[BRIEF] Find the word "will" in the material below and gather every line that contains it.

____ DATA FOR THIS TASK

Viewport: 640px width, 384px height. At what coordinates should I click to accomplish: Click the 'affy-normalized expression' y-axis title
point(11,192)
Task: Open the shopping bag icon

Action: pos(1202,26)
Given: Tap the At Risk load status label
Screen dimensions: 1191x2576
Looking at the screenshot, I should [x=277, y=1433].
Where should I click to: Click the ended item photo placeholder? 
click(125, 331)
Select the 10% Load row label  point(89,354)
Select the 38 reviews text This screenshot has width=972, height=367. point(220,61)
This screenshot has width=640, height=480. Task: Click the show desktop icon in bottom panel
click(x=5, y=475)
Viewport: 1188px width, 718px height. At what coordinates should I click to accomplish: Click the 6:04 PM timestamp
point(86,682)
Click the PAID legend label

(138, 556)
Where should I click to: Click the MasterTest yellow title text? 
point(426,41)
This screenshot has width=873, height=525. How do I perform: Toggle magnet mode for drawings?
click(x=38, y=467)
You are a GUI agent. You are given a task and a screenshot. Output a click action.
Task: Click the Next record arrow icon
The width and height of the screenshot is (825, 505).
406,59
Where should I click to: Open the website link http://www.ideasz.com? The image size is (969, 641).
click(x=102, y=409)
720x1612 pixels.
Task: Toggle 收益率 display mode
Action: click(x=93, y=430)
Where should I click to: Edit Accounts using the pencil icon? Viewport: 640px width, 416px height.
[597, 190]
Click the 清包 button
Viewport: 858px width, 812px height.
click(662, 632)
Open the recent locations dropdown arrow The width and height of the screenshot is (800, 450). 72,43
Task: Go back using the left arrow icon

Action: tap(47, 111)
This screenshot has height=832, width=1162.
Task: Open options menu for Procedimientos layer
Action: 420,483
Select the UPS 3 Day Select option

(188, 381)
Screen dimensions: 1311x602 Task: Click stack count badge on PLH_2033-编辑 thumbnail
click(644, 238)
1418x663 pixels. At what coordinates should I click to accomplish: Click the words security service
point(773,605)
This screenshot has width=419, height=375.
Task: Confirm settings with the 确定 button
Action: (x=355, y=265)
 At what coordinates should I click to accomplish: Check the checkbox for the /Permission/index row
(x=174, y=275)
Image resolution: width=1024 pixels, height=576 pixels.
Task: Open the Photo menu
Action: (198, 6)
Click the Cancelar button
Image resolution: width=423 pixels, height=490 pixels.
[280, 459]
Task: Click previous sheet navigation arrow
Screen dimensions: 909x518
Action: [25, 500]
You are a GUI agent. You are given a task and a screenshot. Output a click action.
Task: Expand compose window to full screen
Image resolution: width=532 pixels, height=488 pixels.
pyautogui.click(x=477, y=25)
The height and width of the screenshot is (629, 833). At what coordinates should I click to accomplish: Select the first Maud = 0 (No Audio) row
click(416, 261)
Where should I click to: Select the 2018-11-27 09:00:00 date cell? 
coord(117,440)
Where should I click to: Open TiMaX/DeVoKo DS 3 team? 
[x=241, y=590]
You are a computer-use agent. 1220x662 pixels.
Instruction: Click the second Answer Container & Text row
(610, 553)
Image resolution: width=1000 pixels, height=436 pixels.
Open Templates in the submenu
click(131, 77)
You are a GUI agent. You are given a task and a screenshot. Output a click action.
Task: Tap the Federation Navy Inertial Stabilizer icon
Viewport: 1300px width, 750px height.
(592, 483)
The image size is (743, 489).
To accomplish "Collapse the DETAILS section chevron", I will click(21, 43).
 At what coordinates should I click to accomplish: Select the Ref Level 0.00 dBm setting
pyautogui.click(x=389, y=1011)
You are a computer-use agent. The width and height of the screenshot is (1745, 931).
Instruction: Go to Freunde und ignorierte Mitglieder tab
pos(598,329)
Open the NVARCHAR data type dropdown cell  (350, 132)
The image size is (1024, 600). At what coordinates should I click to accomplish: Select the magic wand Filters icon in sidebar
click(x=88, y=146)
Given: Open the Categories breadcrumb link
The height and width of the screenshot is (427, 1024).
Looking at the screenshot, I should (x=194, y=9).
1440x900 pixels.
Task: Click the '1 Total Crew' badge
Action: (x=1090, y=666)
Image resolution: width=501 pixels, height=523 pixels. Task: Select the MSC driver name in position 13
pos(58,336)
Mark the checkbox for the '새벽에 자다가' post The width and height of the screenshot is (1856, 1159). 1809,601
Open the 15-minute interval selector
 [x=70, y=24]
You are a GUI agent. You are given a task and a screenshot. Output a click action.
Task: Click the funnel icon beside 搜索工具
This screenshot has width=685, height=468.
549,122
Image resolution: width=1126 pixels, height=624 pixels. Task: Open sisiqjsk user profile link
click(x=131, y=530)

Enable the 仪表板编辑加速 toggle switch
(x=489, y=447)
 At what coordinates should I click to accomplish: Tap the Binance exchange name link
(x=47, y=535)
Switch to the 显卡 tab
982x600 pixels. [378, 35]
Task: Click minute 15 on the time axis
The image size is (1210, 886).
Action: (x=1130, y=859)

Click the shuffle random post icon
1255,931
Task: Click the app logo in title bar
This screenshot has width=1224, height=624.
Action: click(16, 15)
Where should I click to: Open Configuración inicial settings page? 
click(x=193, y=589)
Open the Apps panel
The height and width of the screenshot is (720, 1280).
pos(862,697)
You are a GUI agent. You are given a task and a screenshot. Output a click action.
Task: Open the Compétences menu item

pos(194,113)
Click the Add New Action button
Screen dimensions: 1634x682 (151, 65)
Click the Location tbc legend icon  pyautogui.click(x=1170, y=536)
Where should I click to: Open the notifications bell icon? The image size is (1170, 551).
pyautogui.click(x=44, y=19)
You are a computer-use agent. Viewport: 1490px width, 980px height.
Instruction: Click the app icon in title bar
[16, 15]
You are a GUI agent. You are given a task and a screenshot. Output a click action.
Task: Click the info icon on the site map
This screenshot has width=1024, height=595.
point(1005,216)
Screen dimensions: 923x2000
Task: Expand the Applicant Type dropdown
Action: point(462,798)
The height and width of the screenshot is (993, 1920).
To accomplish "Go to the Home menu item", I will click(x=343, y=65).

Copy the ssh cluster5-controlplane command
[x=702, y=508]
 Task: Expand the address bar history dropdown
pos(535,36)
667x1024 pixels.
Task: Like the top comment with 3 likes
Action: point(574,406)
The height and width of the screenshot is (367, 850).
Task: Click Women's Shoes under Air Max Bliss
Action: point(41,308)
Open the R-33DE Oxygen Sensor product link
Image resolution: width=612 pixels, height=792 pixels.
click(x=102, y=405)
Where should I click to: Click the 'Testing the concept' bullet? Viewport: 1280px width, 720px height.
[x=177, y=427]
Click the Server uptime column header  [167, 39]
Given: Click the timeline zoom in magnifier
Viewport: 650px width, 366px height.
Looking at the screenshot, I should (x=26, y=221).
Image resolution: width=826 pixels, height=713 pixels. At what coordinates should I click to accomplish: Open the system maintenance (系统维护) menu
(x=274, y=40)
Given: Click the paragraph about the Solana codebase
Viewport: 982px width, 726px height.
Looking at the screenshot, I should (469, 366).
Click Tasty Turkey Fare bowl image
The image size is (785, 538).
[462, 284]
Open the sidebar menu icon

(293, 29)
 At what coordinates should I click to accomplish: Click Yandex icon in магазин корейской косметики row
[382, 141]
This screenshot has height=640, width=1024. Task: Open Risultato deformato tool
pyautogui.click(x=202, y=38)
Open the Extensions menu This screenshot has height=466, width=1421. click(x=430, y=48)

________

[ANSWER FOR THE TASK]
To accomplish "Collapse the DETAILS section chevron", I will click(21, 43).
To accomplish "Go to the Home menu item", I will click(x=343, y=65).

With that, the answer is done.